ここで言う「現場的業務」とは、送迎や食事・トイレ・入浴介助など毎日発生する業務と捉え、「事務的業務」とは、報告書の作成やメール対応などの業務と捉えます。
2-1. 現場的業務
基本的に「現場的業務」では、常に利用者さんと接してるため、「ChatGPT」を活用する場面は訪れにくいです。
しかし、多くの利用者さんがそれぞれ異なる曜日で利用していたり、新規の利用者さんが短期的に増えた場合は「利用者さんの情報」や「病気・症状」に関して情報や知識を求める場合があります。
「利用者さんの情報」については、「ChatGPT」が提案した「データベース構築と活用」を用いると、先述した通り、情報漏洩のリスクが高いため、使うことは推奨しません。

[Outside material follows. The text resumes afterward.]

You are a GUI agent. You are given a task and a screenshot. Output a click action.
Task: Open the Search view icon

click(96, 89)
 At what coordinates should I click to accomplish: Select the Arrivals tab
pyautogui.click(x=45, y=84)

個人情報を外部に漏洩させないためにも、お手数ですが、紙ベースのケース記録を確認するか、もしくは施設内アクセスのみでデータ化された利用者さんの情報をモバイル端末などで確認することが、セキュリティ面において安全といえます。
「病気・症状」については、「ChatGPT」を活用し、情報を取得することができます。また、「ChatGPT」とLINEであったり、「ChatGPT」と他ツール・アプリを組み合わせたシステムを構築することによって、施設側での管理が簡易的になり、思わぬ事故やリスクを回避することができるため、サービスの質の向上につながります。
2-2. 事務的業務
まず、介護士をはじめとした専門職による報告書(ヒヤリハットや事故報告、個別機能訓練加算など)の作成は、テンプレートや書き方指導があるとしても、人によって得手不得手があります。

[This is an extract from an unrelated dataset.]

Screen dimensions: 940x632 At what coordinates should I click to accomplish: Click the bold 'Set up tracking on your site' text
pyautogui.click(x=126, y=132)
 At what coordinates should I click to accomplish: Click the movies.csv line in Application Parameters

例えば、キャリアや経験年数を積み重ねてもなかなか文章を作れなかったり、報告書を作成することはできても作成した文章の修正が必要であったりなど、人によって報告書の質は変わります。
しかし、「ChatGPT」を活用することで文章レベルを統一でき、施設における報告書の質を一定基準に図ることが可能となります。

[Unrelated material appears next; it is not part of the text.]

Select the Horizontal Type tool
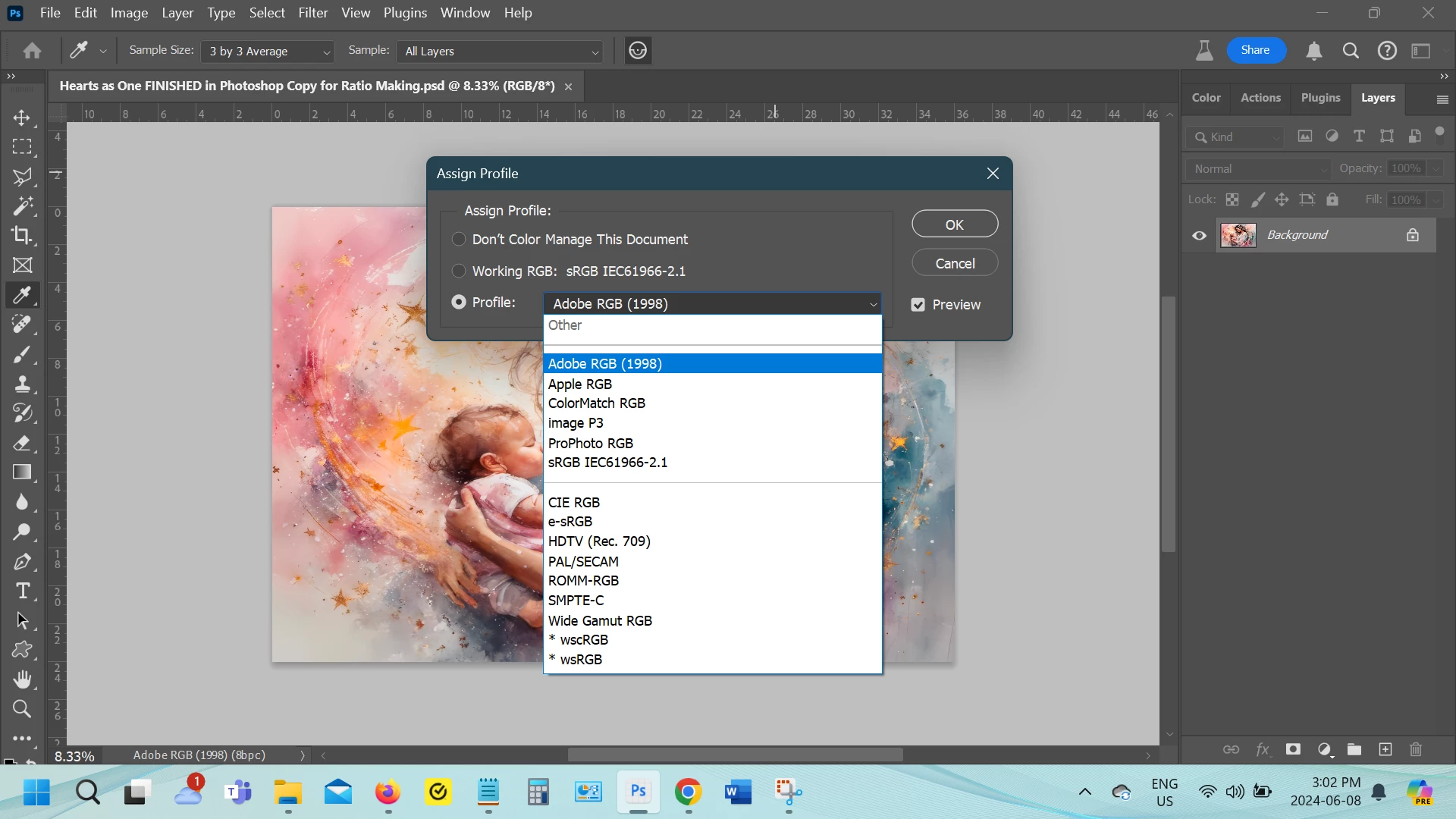(22, 591)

メール対応に関しても、メールの文章を考える時間を削減でき、かつ、報告書と同様に安定した質を保った文章を作成することができます。
また、新卒職員や中途採用職員への指導に関しても、「ChatGPT」を活用することによって、指導に対する業務工数を削減することも可能であり、業務の効率化を図ることができます。
まとめ
今回は介護・福祉業界について書いていこうと思いましたが、介護業界についての内容が思った以上に膨らんだため、限定させていただきました。
「ChatGPT」とサービス・アプリを組み合わせたシステムも少しずつ開発し始めているため、そちらについてもいつか書けたらと思います。
ご高覧いただきありがとうございました。